19. Dezember 2007·Deutsch·Basel-Landschaft·Kantonsgericht Aufsichtsbehörde Schuldbetreibung und Konkurs Basel-Landschaft·HTML·1,668 Wörter·~8 min·3

Zusammenfassung

Zuständigkeit des Schweizer Richters bei hängigem Scheidungsverfahren im Ausland

Volltext

Entscheid des Kantonsgerichts Basel-Landschaft vom 19. Dezember 2007 (200 07 872) Im Rahmen des Beschwerdeverfahrens nach § 233 ZPO sind auch echte Noven unbeachtlich (§ 233 ZPO; E. 2). Im Rahmen des mündlichen Verfahrens gibt es keine Bindung an allenfalls im Vorfeld schriftlich gestellte Begehren; vielmehr können die Prozessparteien ihre Rechtsbegehren bis zum Abschluss der Beweisaufnahme anlässlich der mündlichen Audienz frei anpassen oder abändern (E. 3.2). Solange unklar ist, ob die ausländische Gerichtsbarkeit Art. 137 ZGB entsprechende Massnahmen kennt und solche bereits angeordnet hat oder diesbezügliche Begehren innert angemessener Frist beurteilen würde, ist es nicht willkürlich, "Gefahr im Verzug" im Sinne der Praxis zu Art. 10 IPRG - und damit die Zuständigkeit des schweizerischen Massnahmerichters - anzunehmen, wenn das aktuelle Einkommen der unterhaltsberechtigten Person nicht ausreicht, ihren Notbedarf zu decken, so dass sie für ihren Unterhalt dringend auf Drittmittel angewiesen ist (Art. 10 IPRG; E. 4.2, 4.3).
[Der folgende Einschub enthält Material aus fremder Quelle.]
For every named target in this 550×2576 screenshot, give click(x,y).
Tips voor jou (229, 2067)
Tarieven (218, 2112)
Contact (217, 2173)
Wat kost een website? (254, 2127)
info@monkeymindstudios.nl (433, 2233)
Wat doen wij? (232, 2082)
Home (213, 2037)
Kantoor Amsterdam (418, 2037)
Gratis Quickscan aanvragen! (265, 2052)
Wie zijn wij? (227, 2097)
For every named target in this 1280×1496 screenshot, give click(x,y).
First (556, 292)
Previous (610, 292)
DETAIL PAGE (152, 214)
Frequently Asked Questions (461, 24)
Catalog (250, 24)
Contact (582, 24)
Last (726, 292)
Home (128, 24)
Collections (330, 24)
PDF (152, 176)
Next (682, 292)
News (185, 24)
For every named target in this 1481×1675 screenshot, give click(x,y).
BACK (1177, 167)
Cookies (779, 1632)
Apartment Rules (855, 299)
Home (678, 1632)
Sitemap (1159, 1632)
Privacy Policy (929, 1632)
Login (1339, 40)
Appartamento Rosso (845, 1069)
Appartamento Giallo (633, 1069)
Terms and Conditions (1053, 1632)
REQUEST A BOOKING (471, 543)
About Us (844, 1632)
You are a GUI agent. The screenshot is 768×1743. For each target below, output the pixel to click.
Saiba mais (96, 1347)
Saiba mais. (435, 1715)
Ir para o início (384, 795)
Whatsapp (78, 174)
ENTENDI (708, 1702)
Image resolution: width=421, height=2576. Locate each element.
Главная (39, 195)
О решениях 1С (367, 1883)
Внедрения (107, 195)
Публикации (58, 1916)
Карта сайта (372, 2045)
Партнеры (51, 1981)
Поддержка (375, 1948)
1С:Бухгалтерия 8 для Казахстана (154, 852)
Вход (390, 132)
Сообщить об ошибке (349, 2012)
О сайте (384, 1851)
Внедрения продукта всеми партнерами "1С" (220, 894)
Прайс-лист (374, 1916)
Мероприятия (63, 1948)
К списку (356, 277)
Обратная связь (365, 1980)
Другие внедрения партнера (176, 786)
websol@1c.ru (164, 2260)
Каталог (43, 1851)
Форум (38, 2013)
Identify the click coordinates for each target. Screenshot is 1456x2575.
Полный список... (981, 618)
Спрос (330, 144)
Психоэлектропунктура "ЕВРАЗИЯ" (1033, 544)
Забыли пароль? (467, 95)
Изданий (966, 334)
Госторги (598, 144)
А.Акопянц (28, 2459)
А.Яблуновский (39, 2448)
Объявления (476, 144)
Die blosse Einleitung eines Scheidungsverfahrens im Ausland lässt weder in der Schweiz bereits getroffene Eheschutzmassnahmen hinfällig werden noch hebt sie die Zuständigkeit des schweizerischen Richters auf, solche Massnahmen anzuordnen; da Inhalt und Grundgedanken der Unterhaltsregelung nach Art. 176 ZGB und Art. 137 ZGB grundsätzlich identisch sind, ist es nicht willkürlich, wenn der Bezirksgerichtspräsident als "Scheidungsrichter" genau das angeordnet hat, was er als Eheschutzrichter ohne Weiteres - trotz hängiger Scheidung in Ausland - hätte tun können (E. 4.4).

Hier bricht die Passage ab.